## WHAT YOU NEED TO DO
Below is a listing. Quote from it, exactly, the lines from the one containing "Switch to the Adapter 1 tab" down to the one containing "1280x720 pixels.", both ends included, and nothing else.

## EXERCISE INPUT

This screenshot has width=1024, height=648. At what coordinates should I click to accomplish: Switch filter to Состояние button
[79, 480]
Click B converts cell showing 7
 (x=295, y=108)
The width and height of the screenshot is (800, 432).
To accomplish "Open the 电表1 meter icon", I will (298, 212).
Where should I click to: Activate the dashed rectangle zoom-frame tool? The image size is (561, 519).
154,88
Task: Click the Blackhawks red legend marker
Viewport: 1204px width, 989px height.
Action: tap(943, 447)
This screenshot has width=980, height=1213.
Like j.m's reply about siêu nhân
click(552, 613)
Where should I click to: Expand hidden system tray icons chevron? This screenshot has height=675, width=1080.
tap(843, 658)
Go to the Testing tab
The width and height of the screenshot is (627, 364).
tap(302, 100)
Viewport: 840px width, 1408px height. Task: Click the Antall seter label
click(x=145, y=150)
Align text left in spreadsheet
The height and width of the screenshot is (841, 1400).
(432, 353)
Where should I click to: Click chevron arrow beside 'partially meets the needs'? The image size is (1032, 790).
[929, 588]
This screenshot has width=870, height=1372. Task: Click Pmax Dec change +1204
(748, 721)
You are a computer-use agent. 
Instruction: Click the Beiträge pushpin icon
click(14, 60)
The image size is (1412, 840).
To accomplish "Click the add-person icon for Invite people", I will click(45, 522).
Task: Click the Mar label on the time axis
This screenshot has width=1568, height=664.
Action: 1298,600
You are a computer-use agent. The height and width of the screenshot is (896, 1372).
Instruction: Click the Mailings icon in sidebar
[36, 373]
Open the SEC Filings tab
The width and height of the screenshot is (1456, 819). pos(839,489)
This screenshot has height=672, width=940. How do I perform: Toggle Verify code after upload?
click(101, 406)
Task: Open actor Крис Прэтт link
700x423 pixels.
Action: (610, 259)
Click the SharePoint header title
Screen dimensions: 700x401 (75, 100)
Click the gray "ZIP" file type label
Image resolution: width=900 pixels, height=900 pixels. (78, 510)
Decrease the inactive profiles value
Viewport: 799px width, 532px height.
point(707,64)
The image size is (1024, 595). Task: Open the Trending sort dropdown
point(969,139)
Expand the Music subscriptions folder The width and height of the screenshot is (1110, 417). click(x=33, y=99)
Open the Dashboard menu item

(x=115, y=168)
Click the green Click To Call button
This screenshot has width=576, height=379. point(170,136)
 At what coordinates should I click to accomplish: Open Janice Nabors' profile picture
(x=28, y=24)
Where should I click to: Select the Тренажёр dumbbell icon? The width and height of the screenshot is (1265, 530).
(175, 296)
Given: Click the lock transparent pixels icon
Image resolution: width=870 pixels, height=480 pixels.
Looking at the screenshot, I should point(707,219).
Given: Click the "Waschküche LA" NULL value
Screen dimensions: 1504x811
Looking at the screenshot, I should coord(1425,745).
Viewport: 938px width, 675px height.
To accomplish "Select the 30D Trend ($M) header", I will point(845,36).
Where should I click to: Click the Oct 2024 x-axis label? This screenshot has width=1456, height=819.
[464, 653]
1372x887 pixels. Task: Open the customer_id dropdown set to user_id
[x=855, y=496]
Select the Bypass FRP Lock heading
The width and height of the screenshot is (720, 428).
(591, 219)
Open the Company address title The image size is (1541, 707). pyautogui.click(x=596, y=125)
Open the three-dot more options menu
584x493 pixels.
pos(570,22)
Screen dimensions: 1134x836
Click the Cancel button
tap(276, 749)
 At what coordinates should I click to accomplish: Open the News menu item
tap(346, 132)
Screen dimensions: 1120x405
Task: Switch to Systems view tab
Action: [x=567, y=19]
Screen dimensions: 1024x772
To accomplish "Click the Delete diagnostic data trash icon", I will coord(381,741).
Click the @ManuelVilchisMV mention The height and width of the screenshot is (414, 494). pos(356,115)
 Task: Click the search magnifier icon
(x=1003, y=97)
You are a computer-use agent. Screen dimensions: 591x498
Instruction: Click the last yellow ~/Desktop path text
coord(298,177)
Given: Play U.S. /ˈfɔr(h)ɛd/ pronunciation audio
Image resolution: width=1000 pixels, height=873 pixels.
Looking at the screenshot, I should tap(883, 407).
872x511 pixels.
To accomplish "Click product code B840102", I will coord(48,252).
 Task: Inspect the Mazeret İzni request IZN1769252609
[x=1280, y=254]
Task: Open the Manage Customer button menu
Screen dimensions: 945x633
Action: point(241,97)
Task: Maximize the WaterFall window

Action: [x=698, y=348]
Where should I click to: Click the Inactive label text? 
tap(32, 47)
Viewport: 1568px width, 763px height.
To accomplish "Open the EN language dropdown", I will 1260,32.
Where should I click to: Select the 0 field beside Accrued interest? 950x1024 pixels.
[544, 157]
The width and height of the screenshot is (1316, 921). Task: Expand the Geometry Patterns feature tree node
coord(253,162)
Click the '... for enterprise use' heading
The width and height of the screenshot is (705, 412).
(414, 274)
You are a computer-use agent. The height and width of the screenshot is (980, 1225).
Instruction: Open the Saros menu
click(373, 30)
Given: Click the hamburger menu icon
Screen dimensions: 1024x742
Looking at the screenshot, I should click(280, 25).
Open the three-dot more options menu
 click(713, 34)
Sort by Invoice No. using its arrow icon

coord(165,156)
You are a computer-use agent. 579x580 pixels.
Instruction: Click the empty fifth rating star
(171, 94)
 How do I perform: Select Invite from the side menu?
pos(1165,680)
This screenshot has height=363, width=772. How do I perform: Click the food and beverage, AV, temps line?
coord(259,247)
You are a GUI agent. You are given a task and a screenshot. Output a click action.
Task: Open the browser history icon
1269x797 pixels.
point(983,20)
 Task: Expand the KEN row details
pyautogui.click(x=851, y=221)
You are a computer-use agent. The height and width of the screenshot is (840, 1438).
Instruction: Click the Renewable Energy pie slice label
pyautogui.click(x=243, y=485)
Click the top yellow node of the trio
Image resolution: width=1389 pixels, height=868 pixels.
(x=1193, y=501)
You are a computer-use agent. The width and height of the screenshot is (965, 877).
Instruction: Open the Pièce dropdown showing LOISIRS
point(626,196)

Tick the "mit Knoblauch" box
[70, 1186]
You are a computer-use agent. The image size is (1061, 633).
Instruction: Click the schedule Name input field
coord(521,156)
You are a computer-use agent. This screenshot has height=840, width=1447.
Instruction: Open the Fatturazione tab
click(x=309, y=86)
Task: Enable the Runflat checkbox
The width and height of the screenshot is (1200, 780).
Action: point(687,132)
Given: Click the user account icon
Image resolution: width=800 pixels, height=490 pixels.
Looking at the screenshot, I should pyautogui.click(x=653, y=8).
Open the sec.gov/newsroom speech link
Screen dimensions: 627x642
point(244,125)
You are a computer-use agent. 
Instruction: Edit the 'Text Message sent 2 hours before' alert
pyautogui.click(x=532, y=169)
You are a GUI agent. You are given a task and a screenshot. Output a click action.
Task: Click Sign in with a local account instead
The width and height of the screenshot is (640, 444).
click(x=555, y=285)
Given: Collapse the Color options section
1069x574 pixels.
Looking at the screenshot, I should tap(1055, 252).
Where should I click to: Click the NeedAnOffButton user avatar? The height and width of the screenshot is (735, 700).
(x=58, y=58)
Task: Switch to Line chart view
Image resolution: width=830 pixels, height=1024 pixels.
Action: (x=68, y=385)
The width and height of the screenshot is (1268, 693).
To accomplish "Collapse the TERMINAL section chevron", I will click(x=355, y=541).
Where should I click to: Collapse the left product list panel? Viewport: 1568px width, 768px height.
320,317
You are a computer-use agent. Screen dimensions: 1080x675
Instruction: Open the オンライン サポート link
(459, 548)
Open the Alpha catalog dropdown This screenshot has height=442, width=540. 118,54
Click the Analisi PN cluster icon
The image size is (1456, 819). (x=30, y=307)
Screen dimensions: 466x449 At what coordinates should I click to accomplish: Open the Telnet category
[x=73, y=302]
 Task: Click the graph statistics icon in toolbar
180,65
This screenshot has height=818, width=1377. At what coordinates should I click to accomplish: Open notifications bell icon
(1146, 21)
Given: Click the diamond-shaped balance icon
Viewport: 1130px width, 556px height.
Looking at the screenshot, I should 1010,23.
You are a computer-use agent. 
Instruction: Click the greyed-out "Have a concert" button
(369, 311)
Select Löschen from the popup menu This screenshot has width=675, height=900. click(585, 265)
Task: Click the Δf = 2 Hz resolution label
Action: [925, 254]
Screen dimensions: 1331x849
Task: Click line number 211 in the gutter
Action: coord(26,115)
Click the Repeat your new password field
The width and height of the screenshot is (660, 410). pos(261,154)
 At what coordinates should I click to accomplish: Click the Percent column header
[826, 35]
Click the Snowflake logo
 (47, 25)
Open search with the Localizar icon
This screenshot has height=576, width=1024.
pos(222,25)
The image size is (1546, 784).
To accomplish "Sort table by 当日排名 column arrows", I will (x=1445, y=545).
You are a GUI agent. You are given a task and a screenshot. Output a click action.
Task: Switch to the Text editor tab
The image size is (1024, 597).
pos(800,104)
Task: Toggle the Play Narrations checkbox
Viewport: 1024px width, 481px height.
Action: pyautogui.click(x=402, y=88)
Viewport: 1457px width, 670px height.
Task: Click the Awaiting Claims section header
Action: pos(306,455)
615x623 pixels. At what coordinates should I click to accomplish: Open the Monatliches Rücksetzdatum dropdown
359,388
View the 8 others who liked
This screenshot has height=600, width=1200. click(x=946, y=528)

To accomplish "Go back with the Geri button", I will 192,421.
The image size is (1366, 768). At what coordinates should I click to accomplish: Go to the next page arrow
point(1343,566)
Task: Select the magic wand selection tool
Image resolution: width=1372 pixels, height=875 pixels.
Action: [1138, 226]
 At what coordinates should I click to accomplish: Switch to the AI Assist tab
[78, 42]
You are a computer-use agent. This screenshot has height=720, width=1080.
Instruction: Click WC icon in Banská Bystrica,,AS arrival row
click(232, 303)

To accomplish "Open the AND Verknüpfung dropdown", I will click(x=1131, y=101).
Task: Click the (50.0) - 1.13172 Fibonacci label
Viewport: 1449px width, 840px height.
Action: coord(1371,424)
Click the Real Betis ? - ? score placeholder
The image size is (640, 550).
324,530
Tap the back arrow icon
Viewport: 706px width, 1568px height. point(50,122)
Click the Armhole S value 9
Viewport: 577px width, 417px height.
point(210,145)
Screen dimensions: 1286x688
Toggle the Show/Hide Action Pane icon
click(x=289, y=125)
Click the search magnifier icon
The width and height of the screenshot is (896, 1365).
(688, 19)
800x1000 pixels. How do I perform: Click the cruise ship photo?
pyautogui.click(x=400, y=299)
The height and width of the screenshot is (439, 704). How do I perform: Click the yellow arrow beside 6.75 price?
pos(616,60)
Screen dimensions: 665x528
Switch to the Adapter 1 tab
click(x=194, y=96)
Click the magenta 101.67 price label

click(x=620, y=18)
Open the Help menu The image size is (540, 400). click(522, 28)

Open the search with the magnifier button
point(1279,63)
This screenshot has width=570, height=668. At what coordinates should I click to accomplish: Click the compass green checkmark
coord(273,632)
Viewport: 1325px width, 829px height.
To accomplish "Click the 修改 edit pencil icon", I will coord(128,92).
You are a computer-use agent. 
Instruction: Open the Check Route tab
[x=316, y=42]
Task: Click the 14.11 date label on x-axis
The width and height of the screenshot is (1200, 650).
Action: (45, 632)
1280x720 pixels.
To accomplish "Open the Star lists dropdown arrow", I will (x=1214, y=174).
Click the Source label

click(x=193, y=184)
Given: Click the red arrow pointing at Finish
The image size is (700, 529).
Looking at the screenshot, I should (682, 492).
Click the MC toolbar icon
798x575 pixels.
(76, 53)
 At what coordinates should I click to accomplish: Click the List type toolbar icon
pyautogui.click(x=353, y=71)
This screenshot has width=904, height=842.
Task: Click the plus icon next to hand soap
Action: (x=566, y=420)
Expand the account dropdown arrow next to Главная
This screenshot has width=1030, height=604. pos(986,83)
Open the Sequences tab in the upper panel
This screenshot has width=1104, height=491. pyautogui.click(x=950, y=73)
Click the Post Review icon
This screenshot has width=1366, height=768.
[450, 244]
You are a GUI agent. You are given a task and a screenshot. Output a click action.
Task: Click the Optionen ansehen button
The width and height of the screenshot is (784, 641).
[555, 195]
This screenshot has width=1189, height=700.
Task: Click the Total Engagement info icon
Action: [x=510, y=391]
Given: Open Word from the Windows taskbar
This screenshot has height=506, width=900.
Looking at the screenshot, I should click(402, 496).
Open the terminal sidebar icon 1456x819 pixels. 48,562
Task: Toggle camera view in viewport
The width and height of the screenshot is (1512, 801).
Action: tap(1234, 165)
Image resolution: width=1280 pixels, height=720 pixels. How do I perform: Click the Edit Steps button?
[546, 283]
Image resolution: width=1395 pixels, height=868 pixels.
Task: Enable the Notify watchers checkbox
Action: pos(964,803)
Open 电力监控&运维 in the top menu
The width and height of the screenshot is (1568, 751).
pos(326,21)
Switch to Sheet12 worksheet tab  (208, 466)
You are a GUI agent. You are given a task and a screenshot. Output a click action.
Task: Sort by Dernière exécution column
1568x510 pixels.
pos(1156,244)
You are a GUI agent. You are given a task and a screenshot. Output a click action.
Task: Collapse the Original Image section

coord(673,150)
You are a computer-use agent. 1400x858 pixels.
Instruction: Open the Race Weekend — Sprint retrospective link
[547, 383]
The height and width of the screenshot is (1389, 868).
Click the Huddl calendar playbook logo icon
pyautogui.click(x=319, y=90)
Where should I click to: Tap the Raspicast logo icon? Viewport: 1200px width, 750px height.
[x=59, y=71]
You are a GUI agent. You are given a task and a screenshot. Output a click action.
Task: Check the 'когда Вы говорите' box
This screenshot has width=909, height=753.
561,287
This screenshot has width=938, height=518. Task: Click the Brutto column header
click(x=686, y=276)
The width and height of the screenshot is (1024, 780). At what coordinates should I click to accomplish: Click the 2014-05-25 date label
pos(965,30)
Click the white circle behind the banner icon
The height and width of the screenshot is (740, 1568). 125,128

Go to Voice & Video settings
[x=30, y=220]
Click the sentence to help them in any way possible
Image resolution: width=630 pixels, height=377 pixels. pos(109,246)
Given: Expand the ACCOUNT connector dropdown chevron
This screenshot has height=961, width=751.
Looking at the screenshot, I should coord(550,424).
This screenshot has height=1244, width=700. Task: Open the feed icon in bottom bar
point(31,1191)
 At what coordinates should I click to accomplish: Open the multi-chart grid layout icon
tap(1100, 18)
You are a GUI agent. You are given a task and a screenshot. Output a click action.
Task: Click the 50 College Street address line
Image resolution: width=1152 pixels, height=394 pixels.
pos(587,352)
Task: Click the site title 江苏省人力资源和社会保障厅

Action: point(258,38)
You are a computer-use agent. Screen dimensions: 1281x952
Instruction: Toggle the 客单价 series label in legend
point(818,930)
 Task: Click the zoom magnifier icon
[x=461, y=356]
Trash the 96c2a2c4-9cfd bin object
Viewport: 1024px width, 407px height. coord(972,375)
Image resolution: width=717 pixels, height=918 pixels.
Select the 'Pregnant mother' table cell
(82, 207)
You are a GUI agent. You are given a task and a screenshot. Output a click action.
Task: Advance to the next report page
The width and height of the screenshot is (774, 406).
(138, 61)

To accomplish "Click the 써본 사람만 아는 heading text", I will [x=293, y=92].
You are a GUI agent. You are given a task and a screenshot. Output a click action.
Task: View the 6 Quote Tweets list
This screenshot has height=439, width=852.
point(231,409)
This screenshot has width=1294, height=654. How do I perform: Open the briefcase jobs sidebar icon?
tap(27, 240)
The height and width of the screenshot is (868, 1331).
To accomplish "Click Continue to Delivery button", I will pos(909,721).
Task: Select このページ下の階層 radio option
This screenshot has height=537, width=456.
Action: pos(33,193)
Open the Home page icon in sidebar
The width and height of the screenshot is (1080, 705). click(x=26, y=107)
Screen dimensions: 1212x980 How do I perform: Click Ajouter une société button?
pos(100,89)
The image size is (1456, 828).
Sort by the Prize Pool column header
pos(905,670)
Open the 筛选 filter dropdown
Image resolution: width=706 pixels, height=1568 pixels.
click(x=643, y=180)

## SOLVED PROBLEM
Switch to the Adapter 1 tab
click(x=194, y=96)
Click the magenta 101.67 price label

click(x=620, y=18)
Open the Help menu The image size is (540, 400). click(522, 28)

Open the search with the magnifier button
point(1279,63)
This screenshot has width=570, height=668. At what coordinates should I click to accomplish: Click the compass green checkmark
coord(273,632)
Viewport: 1325px width, 829px height.
To accomplish "Click the 修改 edit pencil icon", I will coord(128,92).
You are a computer-use agent. 
Instruction: Open the Check Route tab
[x=316, y=42]
Task: Click the 14.11 date label on x-axis
The width and height of the screenshot is (1200, 650).
Action: (45, 632)
1280x720 pixels.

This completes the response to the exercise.